------ Data

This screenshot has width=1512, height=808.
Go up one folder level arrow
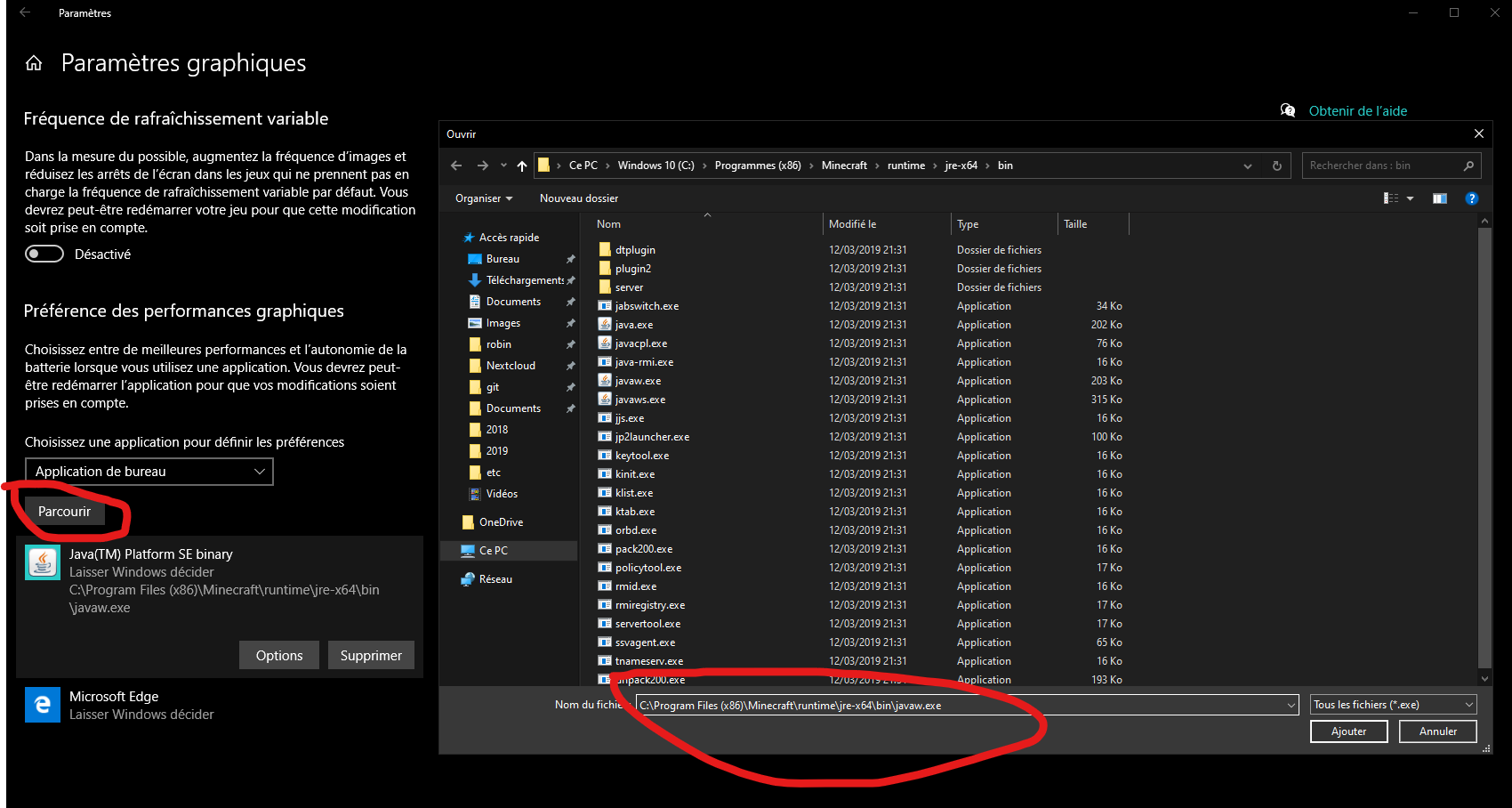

------------
------ Data

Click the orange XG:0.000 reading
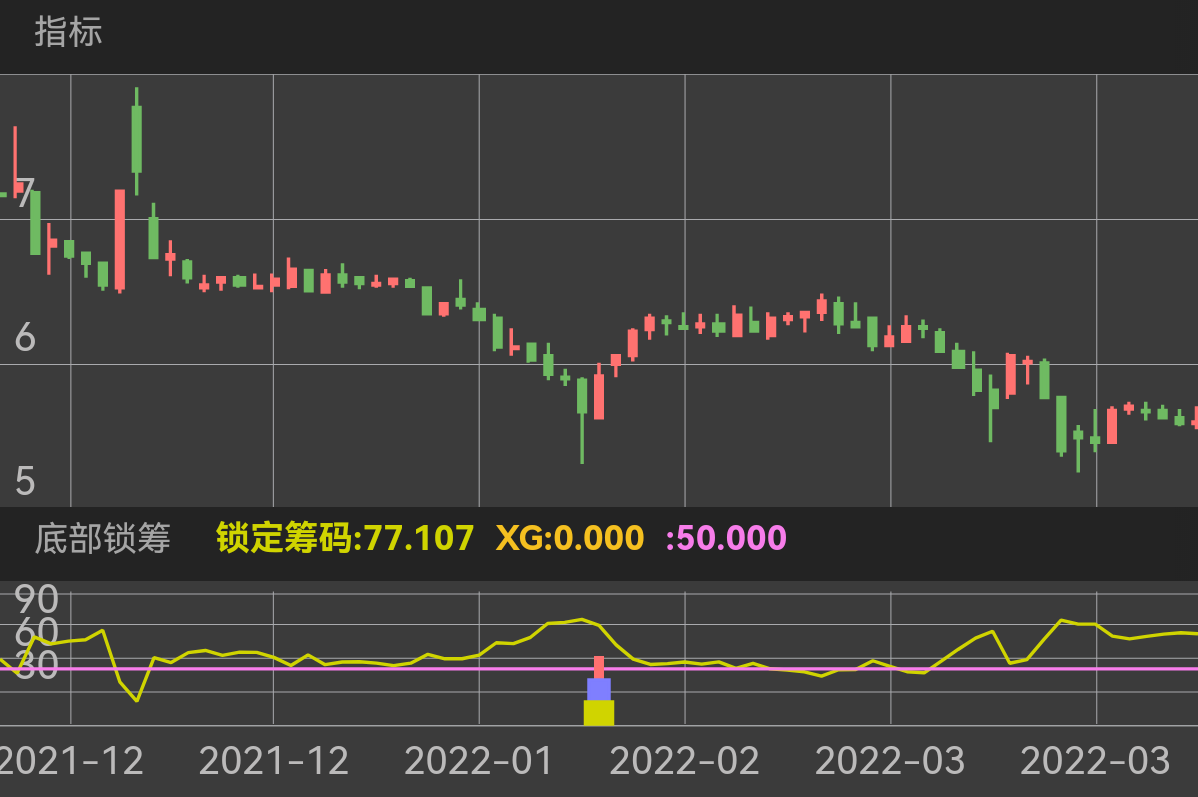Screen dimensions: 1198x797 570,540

------------
------ Data

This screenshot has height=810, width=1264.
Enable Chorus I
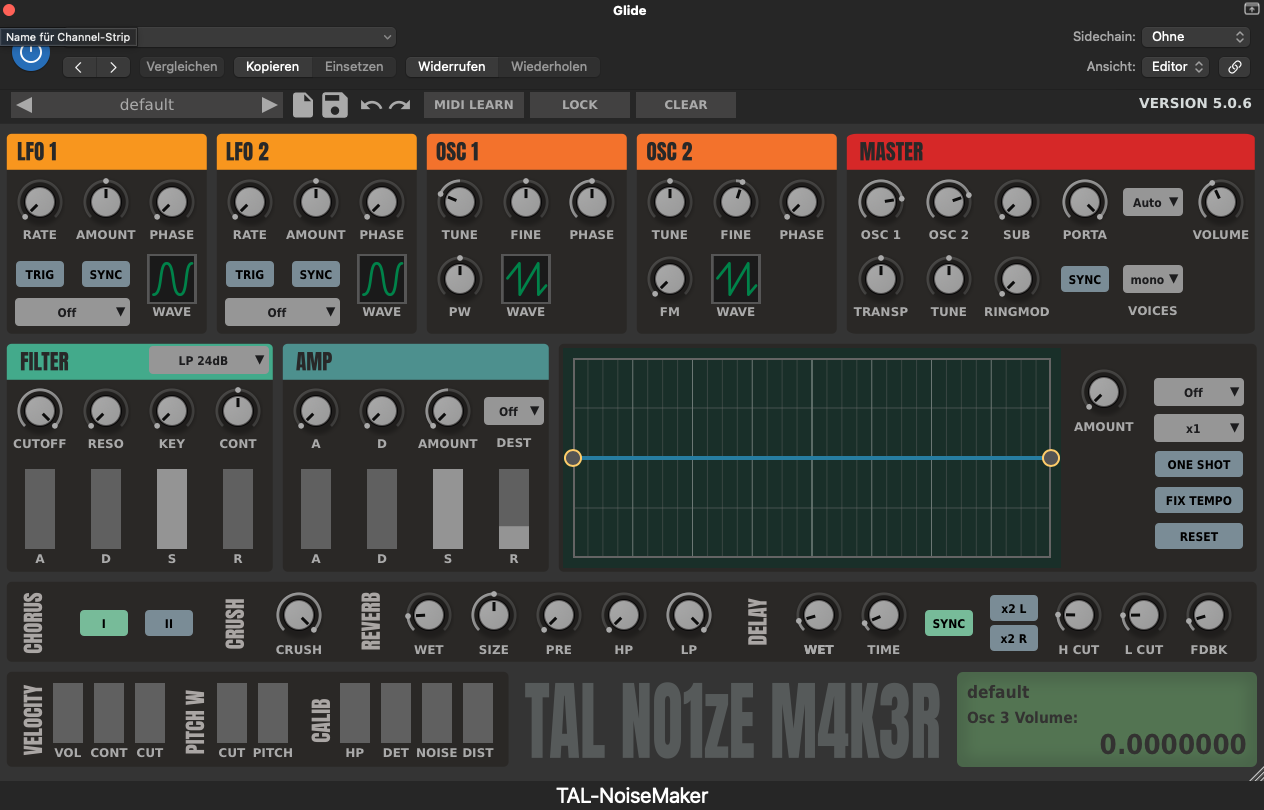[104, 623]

------------

## Required action:
Looking at the records above, work out how many lines include the string "width". Give the number and nothing else.

## Solution:
2